OBJECTIVE → Rewrite the lines from the one containing "You are a GUI" through the end of the lines, replacing "accomplish" with "achieve" and changing nothing else. Omit the pictures from your answer.

————

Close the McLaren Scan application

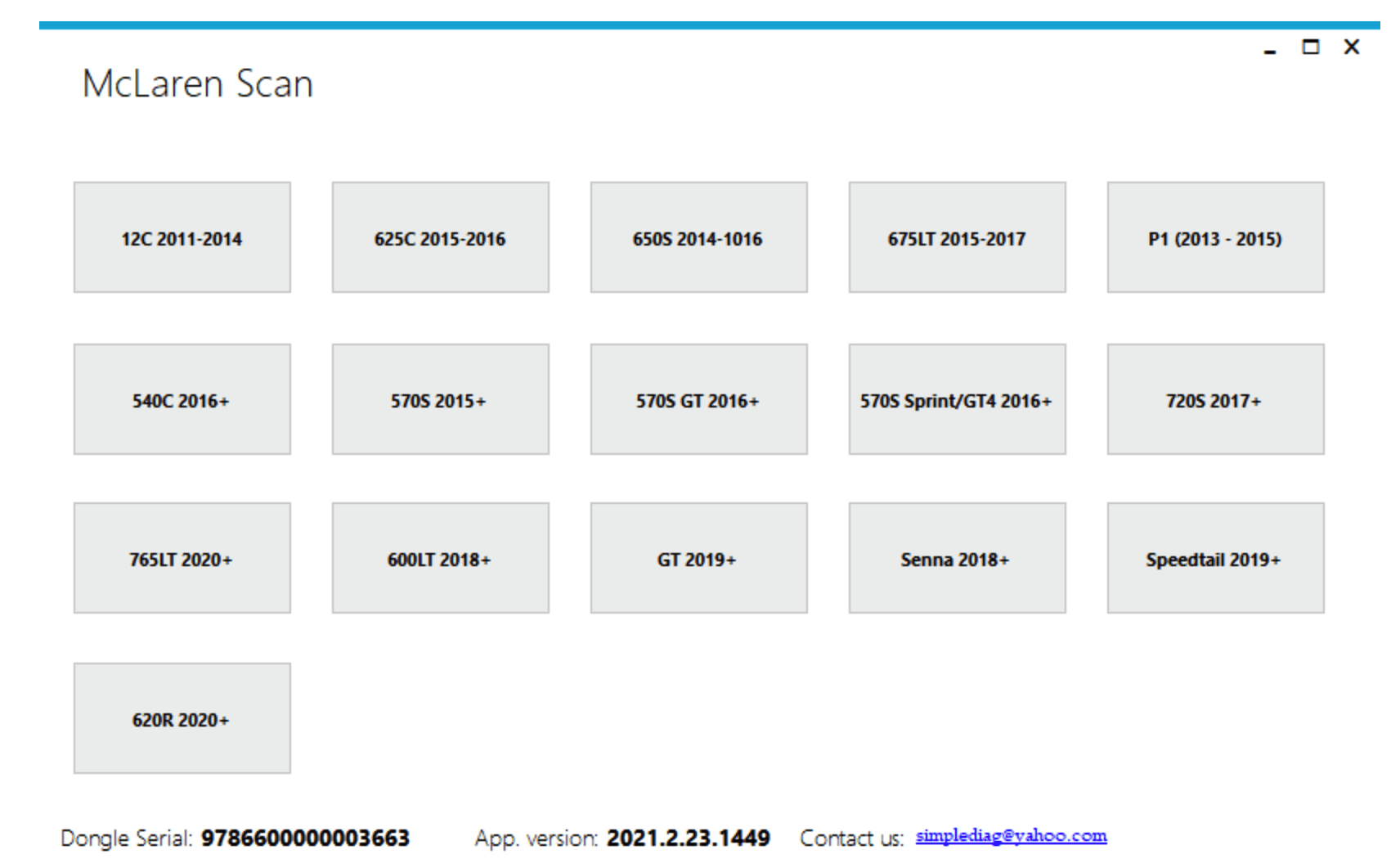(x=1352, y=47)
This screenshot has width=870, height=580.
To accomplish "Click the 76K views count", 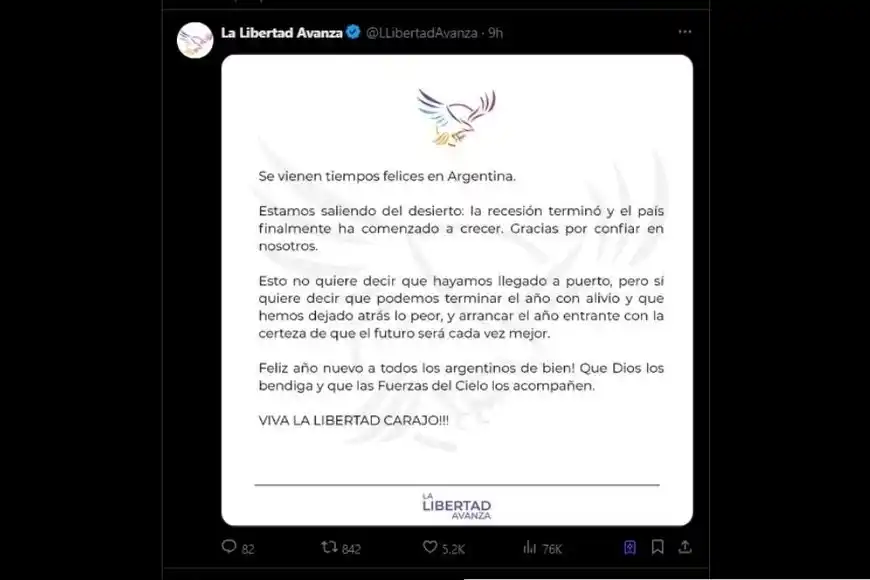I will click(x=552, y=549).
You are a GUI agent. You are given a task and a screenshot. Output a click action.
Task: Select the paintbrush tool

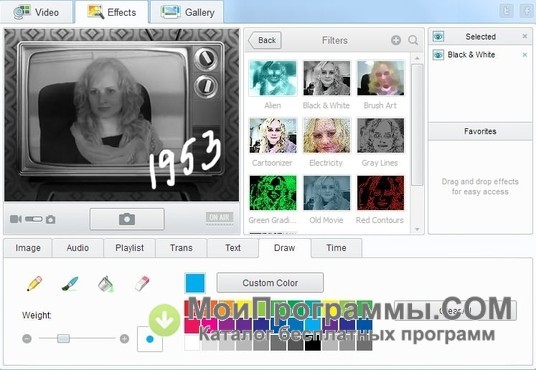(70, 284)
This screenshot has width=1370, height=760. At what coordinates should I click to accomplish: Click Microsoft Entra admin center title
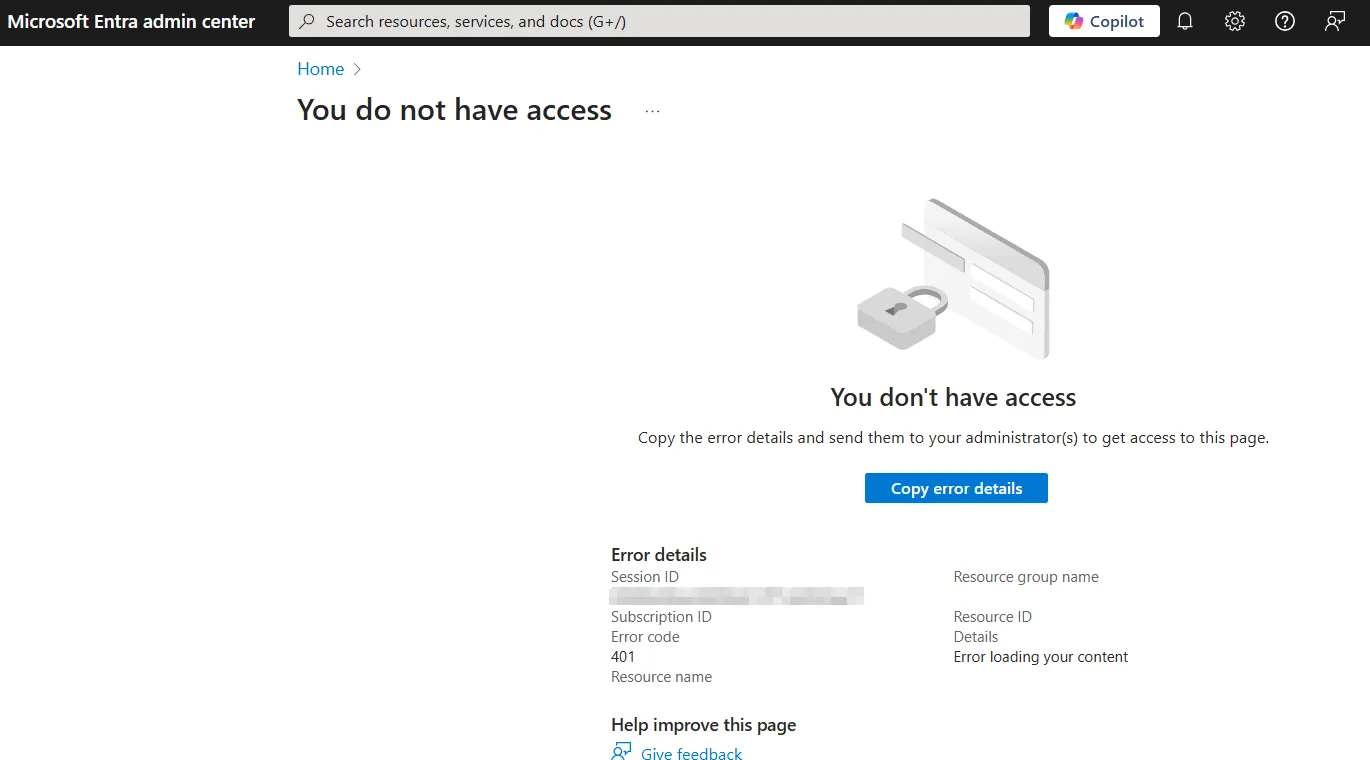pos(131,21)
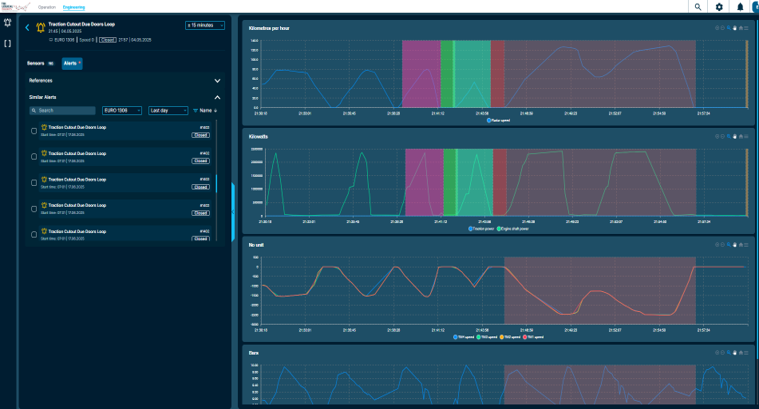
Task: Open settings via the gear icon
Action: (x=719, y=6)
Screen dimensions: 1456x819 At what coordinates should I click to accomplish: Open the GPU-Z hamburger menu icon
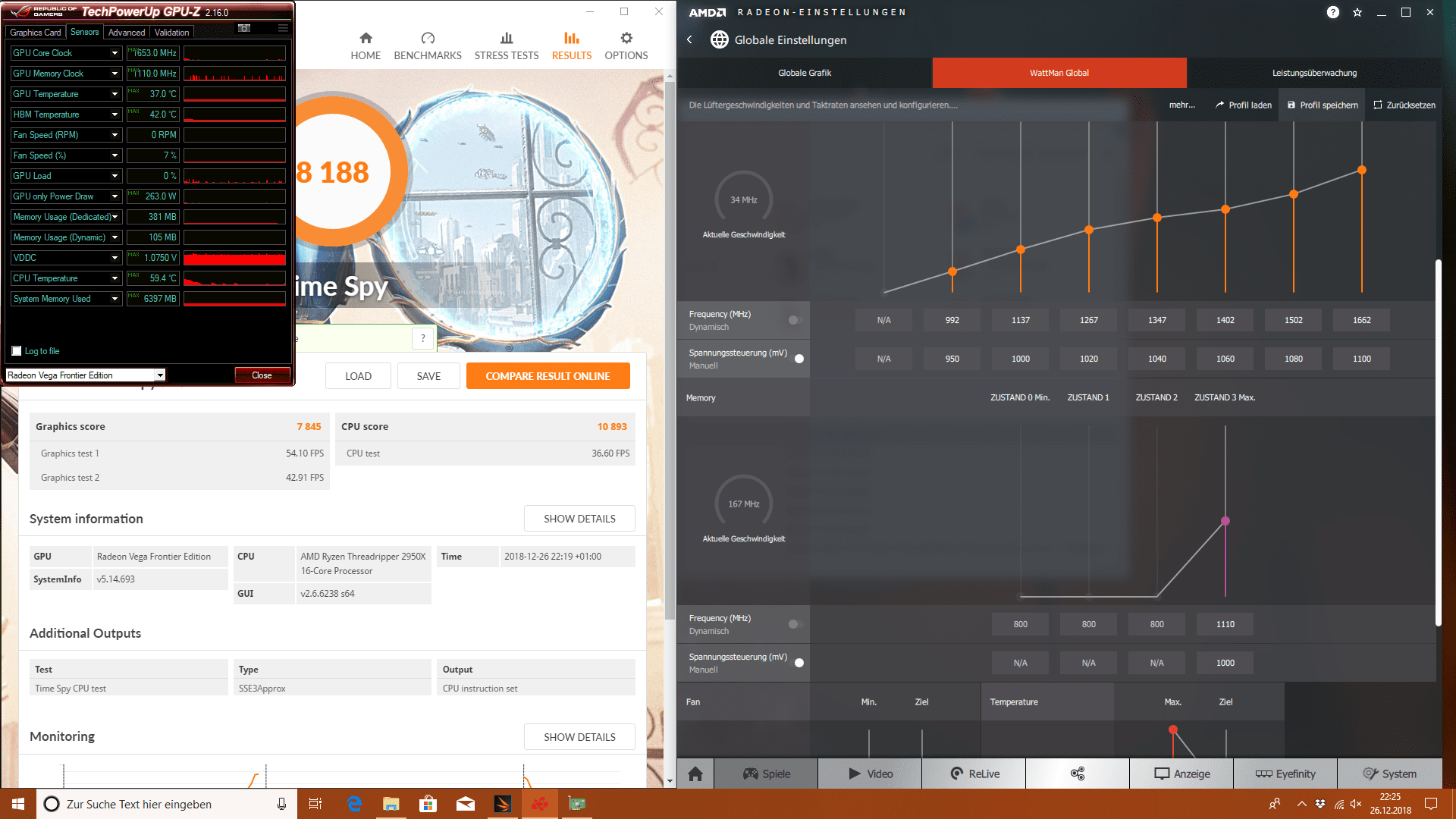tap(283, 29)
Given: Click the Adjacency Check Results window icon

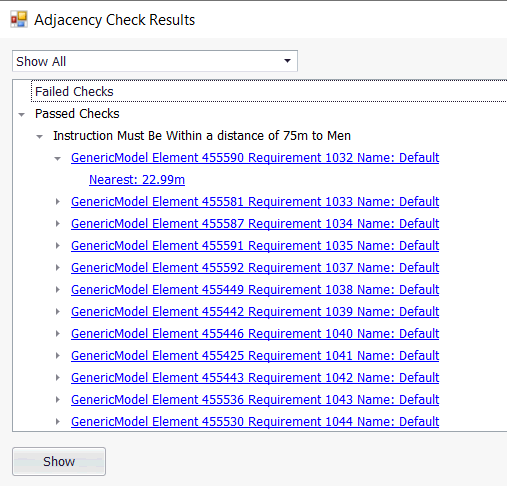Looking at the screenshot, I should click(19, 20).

————

RESULT BELOW →
You are a GUI agent. You are given a task and a screenshot. Output a click action.
Task: Select the paintbrush tool

(70, 284)
This screenshot has width=1370, height=760. At what coordinates should I click to achieve: Click Microsoft Entra admin center title
pos(131,21)
Task: Open settings via the gear icon
Action: (x=719, y=6)
Screen dimensions: 1456x819 At what coordinates should I click to achieve: Open the GPU-Z hamburger menu icon
tap(283, 29)
Given: Click the Adjacency Check Results window icon

Looking at the screenshot, I should click(19, 20).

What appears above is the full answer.